EXERCISE INPUTS |
#####
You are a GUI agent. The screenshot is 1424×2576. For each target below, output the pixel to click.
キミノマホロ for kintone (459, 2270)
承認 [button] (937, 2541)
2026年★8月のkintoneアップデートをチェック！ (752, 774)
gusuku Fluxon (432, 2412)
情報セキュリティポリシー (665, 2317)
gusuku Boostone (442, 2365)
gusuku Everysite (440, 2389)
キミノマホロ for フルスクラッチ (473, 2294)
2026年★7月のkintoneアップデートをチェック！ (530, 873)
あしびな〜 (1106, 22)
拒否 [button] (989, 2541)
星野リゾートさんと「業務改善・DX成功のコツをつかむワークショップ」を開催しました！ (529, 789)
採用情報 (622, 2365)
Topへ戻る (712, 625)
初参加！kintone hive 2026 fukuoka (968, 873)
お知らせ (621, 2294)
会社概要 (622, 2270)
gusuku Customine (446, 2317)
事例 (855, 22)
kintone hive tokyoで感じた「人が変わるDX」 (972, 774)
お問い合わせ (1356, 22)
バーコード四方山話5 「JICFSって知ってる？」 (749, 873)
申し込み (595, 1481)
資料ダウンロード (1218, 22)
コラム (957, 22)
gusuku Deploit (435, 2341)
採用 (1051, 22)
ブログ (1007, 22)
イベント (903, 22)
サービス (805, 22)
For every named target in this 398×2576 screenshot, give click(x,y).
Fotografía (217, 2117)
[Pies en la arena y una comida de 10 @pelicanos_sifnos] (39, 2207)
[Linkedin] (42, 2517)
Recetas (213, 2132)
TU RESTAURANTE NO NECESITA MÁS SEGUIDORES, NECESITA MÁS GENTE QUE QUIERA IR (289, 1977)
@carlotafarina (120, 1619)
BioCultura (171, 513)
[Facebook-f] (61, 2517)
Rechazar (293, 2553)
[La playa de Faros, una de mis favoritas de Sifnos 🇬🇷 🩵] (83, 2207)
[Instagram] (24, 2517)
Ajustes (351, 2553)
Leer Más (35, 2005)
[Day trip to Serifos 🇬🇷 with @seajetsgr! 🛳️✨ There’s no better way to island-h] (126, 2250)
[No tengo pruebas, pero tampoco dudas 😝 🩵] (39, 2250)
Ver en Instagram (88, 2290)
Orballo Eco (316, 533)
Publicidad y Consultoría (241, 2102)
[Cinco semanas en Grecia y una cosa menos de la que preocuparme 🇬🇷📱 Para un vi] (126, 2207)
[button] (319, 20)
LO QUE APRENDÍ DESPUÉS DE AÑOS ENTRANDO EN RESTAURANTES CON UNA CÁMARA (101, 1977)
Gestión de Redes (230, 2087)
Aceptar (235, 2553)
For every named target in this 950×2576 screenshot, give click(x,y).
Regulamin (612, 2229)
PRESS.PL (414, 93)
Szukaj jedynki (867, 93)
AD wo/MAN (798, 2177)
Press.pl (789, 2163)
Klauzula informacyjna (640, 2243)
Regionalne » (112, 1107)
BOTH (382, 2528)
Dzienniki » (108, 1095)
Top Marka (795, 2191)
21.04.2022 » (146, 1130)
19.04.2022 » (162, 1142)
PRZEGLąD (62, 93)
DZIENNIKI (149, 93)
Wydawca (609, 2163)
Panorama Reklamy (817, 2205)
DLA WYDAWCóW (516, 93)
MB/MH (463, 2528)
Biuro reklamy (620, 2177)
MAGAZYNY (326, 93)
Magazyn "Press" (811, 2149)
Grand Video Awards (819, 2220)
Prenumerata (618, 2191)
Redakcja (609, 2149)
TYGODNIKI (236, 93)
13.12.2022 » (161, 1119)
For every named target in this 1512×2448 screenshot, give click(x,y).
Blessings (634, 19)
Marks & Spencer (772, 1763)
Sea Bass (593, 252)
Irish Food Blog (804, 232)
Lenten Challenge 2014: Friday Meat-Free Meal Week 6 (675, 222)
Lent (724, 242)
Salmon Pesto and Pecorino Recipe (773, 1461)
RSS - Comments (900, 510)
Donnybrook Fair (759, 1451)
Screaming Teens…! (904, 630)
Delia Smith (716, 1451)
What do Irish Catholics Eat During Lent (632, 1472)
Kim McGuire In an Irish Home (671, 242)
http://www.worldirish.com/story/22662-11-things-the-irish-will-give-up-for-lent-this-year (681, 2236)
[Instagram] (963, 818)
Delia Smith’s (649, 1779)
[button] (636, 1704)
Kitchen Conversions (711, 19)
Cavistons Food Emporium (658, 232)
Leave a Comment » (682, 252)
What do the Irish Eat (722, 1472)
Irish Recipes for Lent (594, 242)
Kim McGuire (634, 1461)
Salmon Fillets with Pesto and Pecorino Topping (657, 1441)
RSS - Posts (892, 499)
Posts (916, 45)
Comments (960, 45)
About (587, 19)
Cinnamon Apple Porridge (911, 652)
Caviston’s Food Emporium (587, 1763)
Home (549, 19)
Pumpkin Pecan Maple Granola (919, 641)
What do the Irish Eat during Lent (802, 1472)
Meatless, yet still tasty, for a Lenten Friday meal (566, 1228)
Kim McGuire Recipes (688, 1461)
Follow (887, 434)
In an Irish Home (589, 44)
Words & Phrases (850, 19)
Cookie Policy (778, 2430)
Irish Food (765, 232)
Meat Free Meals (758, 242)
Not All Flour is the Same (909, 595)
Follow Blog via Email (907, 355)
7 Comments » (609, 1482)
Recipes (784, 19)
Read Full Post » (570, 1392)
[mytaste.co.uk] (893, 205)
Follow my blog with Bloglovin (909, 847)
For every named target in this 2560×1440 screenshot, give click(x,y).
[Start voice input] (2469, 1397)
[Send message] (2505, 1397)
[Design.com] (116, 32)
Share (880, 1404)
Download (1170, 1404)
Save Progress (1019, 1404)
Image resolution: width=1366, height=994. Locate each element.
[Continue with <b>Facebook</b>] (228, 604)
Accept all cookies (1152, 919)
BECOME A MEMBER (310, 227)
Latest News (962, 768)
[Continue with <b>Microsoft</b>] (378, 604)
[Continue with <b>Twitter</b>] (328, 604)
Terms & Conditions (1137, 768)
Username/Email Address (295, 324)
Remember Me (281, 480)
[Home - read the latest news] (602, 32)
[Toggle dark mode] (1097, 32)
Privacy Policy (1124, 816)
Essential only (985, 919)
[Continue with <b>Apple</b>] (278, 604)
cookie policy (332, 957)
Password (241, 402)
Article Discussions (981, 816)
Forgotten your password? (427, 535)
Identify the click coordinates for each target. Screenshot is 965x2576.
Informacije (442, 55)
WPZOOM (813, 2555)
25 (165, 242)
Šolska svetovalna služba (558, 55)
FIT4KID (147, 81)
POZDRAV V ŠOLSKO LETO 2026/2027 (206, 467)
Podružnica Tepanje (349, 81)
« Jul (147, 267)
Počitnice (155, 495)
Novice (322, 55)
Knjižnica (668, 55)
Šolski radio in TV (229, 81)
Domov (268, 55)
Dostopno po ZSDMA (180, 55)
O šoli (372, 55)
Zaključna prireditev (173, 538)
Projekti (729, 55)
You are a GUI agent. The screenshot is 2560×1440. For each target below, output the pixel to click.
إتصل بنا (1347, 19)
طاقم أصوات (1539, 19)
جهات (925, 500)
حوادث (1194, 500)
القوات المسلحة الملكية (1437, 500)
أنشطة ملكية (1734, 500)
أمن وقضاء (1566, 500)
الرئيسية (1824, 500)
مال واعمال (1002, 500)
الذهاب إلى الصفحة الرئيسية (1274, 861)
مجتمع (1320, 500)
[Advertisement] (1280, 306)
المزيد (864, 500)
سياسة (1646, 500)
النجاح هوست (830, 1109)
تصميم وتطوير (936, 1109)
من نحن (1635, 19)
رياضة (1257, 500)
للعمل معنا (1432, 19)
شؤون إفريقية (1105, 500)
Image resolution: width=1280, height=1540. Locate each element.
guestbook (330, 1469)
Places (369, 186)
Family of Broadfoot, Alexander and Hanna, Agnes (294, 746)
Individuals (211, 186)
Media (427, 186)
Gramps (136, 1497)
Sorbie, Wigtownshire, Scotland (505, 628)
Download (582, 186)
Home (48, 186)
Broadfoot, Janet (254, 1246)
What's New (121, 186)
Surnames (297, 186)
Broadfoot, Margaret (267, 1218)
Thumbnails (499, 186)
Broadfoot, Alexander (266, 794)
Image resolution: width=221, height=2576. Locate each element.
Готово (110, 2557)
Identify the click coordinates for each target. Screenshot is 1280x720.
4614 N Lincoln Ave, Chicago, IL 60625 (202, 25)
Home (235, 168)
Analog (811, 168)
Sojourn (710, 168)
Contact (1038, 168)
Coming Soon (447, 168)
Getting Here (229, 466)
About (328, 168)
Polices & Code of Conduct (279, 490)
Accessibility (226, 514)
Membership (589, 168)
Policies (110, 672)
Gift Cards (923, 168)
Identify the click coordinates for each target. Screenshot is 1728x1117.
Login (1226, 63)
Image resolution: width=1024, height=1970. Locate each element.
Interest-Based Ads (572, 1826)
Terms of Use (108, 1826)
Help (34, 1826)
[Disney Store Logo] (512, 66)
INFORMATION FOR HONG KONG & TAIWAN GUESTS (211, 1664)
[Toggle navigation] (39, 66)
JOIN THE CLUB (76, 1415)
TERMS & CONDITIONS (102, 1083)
#####
Rescale everything from the start of the material down to the line containing "事例 (855, 22)", both ends included. Reproduce every line, requests included, but multiply each coordinate in the answers by 2.2 and round to whole numbers with halves rounded up, leaving all numbers in the requests unchanged.

You are a GUI agent. The screenshot is 1424×2576. For each target below, output the pixel to click.
キミノマホロ for kintone (1010, 4994)
承認 [button] (2061, 5590)
2026年★8月のkintoneアップデートをチェック！ (1654, 1703)
gusuku Fluxon (950, 5306)
情報セキュリティポリシー (1463, 5097)
gusuku Boostone (972, 5203)
gusuku Everysite (968, 5256)
キミノマホロ for フルスクラッチ (1041, 5047)
2026年★7月のkintoneアップデートをチェック！ (1166, 1921)
あしびな〜 (2433, 48)
拒否 [button] (2176, 5590)
星野リゾートさんと「業務改善・DX成功のコツをつかむワークショップ」を開催しました！ (1164, 1736)
採用情報 (1368, 5203)
Topへ戻る (1566, 1375)
初参加！kintone hive 2026 fukuoka (2130, 1921)
お知らせ (1366, 5047)
会社概要 (1368, 4994)
gusuku Customine (981, 5097)
事例 (1881, 48)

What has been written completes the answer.